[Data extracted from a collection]
——
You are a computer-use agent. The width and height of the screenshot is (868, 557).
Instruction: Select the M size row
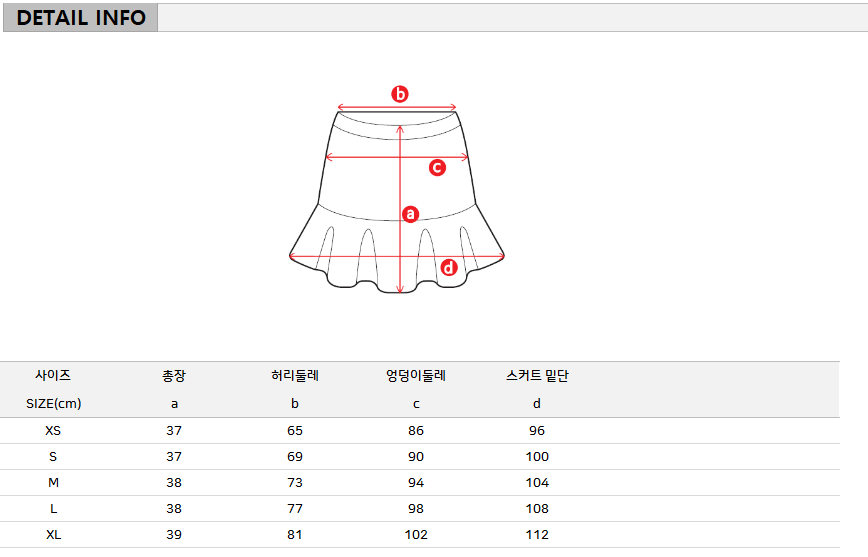coord(53,483)
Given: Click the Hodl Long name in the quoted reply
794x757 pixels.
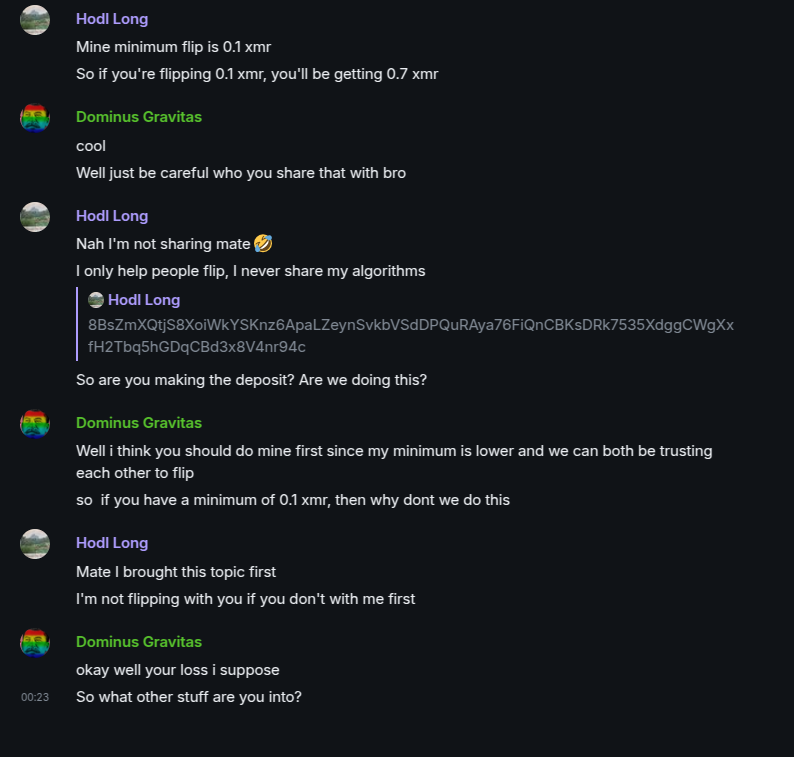Looking at the screenshot, I should [144, 300].
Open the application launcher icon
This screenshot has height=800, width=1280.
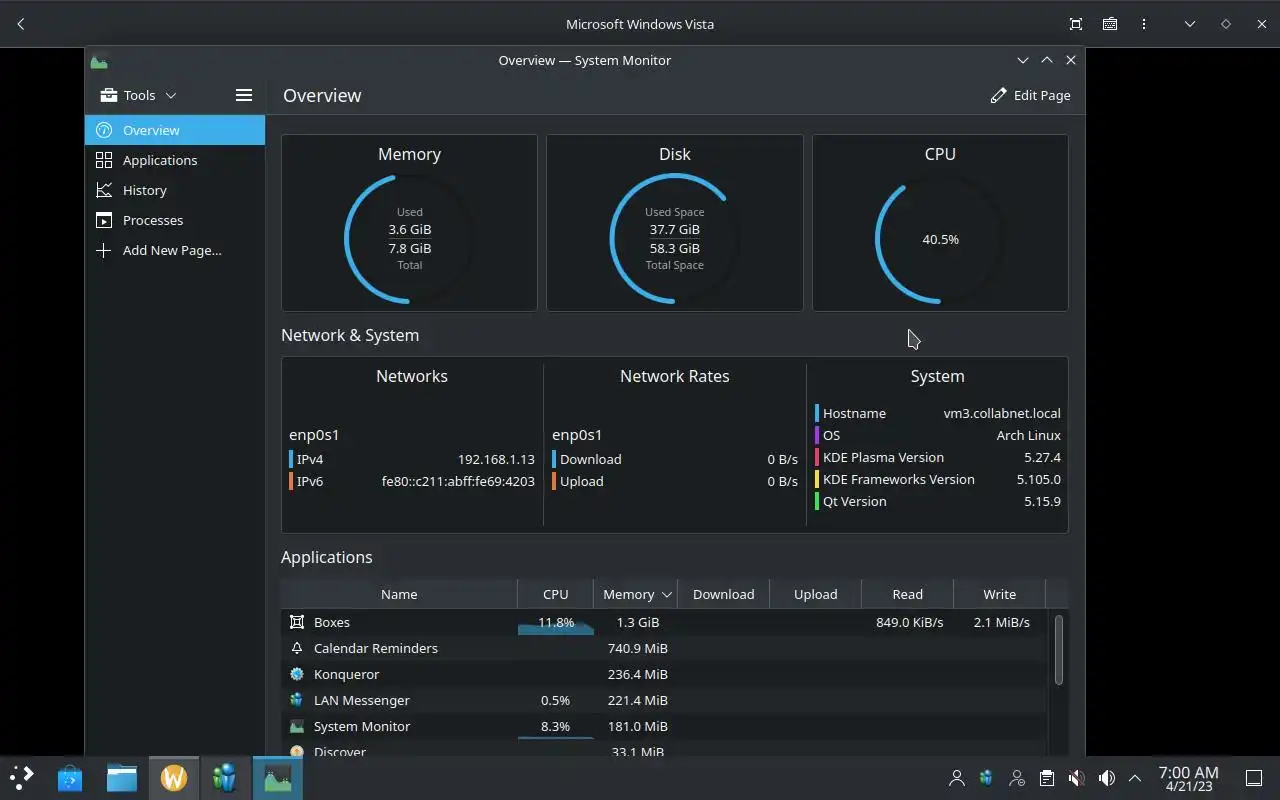(21, 778)
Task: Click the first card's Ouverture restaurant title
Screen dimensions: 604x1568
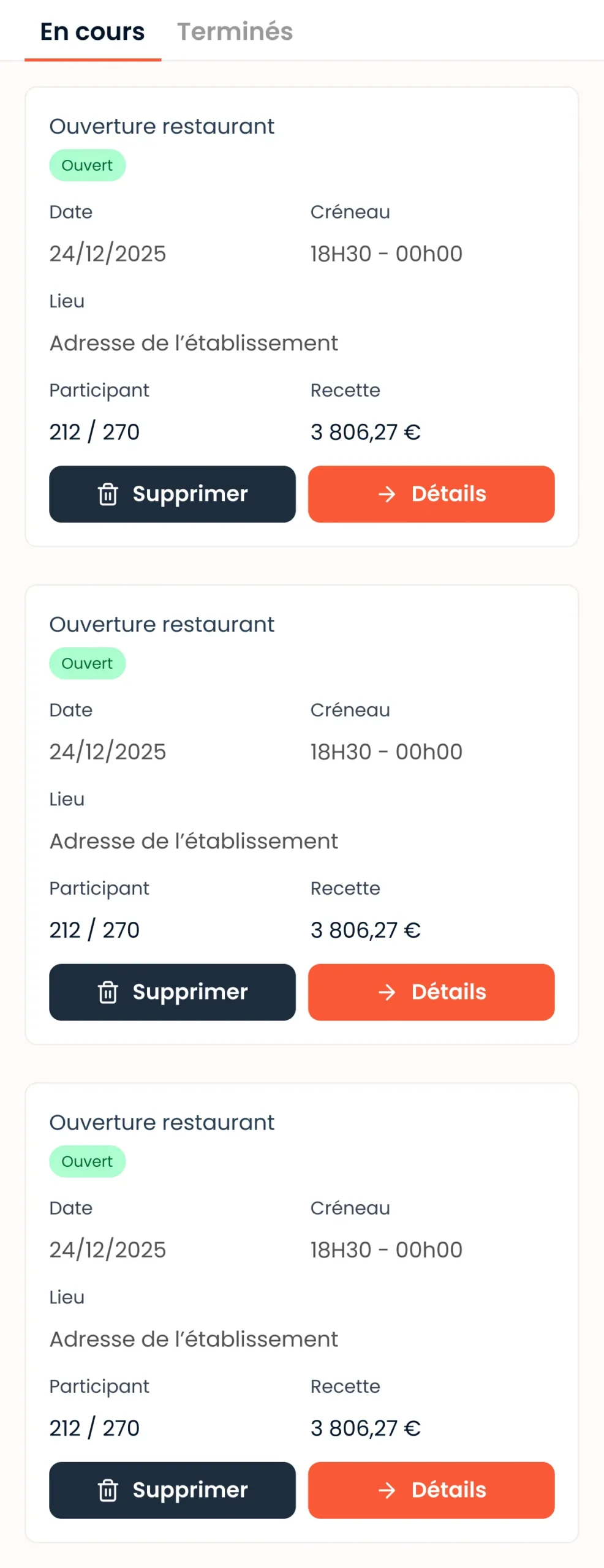Action: pos(162,127)
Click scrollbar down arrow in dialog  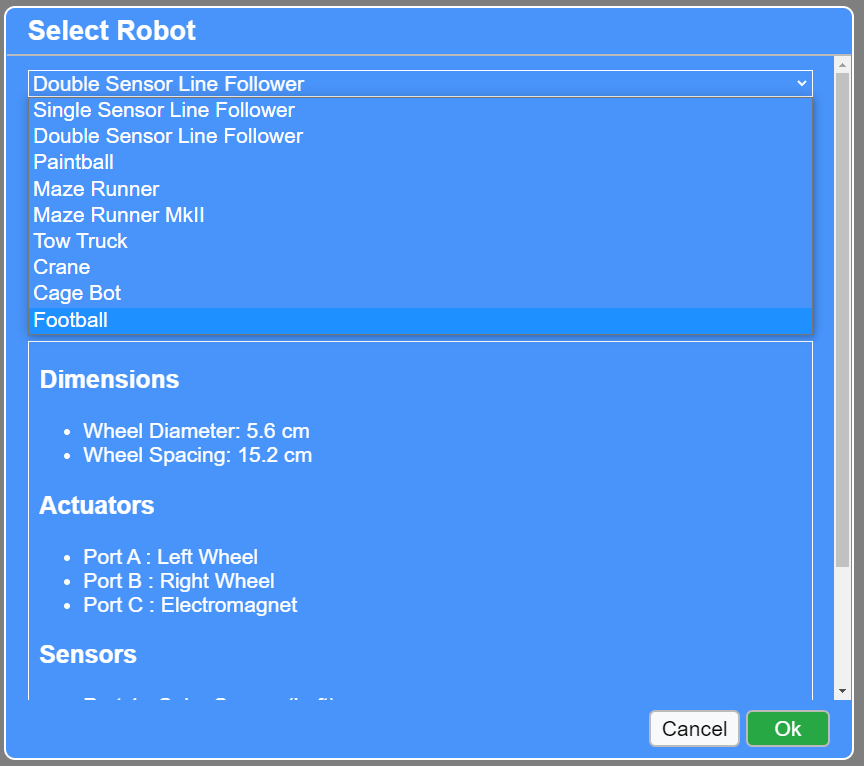[x=842, y=691]

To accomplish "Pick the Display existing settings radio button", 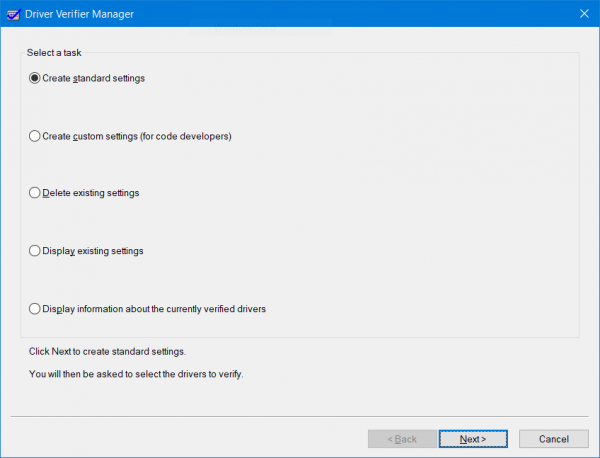I will point(35,251).
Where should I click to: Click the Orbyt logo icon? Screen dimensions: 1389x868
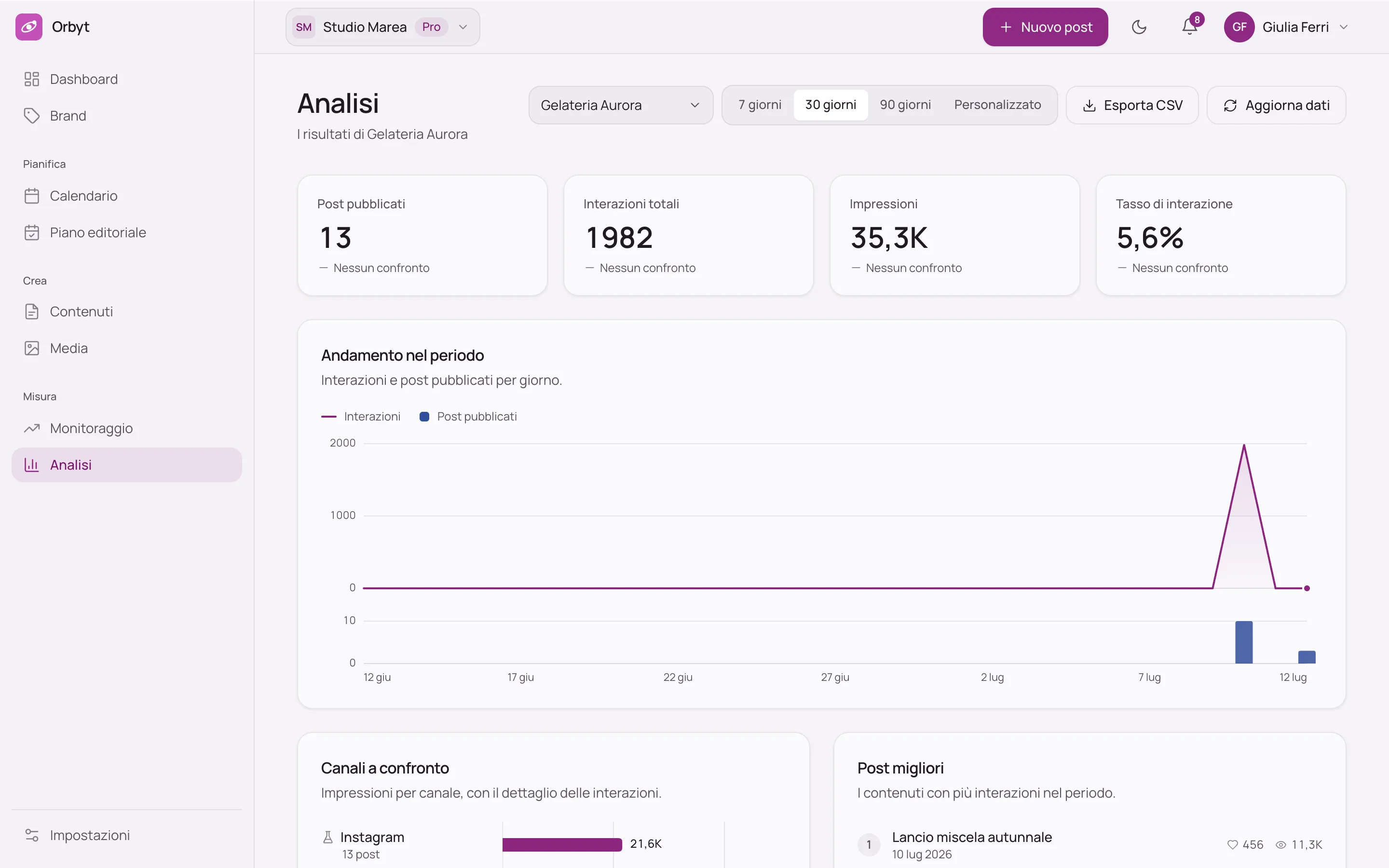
——
> [Exercise prompt] Check every line of the entries above for the word "icon" and report how many lines contain it, giving the number only.

> [Exercise result] 2